That farmer-rancher is toast. The Government will ruin him one way or another. I would bet the IRS is knee deep in his returns right now and the EPA will want his water rights , or maybe he has a pond he dug without a permit. I would not be surprised to read about a SWAT team hitting his home at 3 in the morning.


----------



## hitchicken

Sorry, GURPS.  The Blaze is caving on this one for some reason...  and its readers aren't very happy about it (judging by some of the comments).


----------



## GURPS

hitchicken said:


> Sorry, GURPS.  The Blaze is caving on this one for some reason...  and its readers aren't very happy about it (judging by some of the comments).

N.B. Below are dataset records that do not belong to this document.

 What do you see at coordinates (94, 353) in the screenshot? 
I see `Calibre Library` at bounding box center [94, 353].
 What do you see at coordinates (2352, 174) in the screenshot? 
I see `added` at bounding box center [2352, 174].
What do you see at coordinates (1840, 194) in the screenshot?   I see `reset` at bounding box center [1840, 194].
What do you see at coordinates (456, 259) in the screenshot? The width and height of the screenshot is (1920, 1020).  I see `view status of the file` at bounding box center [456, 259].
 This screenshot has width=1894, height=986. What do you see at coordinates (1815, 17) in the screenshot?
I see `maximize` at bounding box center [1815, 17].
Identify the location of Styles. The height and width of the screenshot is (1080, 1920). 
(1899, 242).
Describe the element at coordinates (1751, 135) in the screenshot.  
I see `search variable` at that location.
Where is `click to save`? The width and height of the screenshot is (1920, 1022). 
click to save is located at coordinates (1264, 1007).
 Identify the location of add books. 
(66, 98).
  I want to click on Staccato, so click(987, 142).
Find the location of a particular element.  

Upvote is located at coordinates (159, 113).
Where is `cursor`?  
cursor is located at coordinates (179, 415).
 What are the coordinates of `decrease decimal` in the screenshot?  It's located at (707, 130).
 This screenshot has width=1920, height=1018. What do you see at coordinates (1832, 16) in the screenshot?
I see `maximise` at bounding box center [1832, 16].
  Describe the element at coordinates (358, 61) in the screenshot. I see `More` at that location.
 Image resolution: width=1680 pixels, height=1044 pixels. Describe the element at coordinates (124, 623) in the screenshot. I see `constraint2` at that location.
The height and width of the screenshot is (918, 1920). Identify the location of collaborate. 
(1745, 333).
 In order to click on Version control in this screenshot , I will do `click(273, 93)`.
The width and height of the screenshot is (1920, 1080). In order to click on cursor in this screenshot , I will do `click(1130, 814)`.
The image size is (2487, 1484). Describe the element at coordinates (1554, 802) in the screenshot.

yeah I saw that - unhappy readers ...... Dana Losch has a good article up .... I posted it in the Alex Jones Thread


----------



## hitchicken

So much for item #6 of the Blaze article.  Infowars has just published a March 2014 photo of Reid breaking ground for a new solar farm on the property.


----------



## GURPS

you mean this one:

http://www.infowars.com/flashback-sen-reid-breaks-ground-for-nevada-solar-farm-near-bundy-ranch/


----------



## Hijinx

GURPS said:


> you mean this one:
> 
> http://www.infowars.com/flashback-sen-reid-breaks-ground-for-nevada-solar-farm-near-bundy-ranch/



So how do Solar Farms help the turtles?


----------